How Short-Term Wins Can Lead To Long-Term Failures

short term wins don’t necessarily translate into long-term company health.—

Can the sum of a row of many victories over many years be defeat?General Löwenhielm in Gabriel Axel’s Babette’s Feast

New customers! More revenue! Huge ROI!

Immediate, positive results are attractive and addictive. It’s easy to understand why: People get praise from their bosses. The current market rewards quarterly capitalism with most investments currently being held somewhere between four and eight months—a big change from the average holding of over eight years during the 1960s.1 And, many people’s jobs depend on these immediate results.

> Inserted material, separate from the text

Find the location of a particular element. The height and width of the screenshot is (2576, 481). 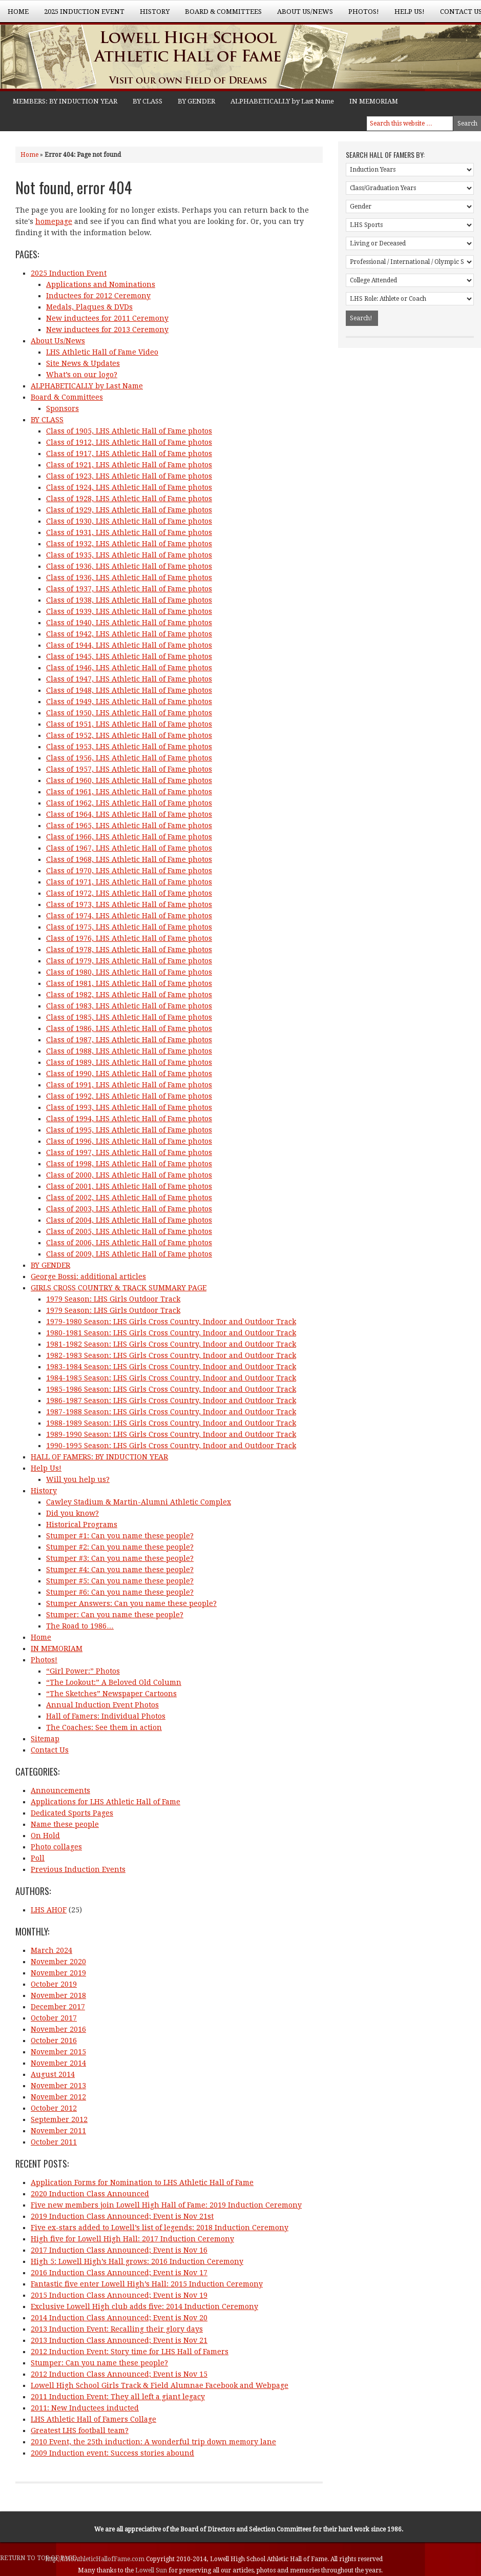

Class of 1989, LHS Athletic Hall of Fame photos is located at coordinates (129, 1062).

But, short term wins don’t necessarily translate into long-term company health. For example:

  • You may get a lot of new customers, but your product offerings and brand may not be able to support the new customers over the long-term. In focusing on them, you may ignore your core customers, making it easy for other companies to entice them.
  • You may have increases in revenue, but it may not have increased in a way that is in line with the brand. Over the long term, the brand becomes diluted and affect long-term growth.
  • Your ROI may be large, but it may not be setting you up for the future. Instead, it may be taking advantage of the current situation and not the long-term. In the long-term, you may be at a disadvantage compared to competitors that invested in the long-term now.

And, the market can reward a long-term look: companies that promote the short-term in their quarterly reports are more likely to attract short-term investors and have higher risk, whereas companies that promote the long-term are more likely to attract long-term investors.2

Businesses should support initiatives that create long-term sustainability rather than rewarding short-term initiatives that may be profitable only as long as someone’s limited tenure. Any initiative that doesn’t push closer to the long-term vision should be discarded, no matter how attractive it is at the moment.

What you do today determines the type of business you can become tomorrow.

Are you doing something that isn’t contributing to the long-term vision of the business?


  1. Warren Fiske, “Mark Warner says average holding time for stocks has fallen to four months,”, 2016.
  2. Francois Brochet, Maria Loumioti, and George Serafeim, “Short-Termism, Investor Clientele, and Firm Risk,” Harvard Business School Working Knowledge, 2012.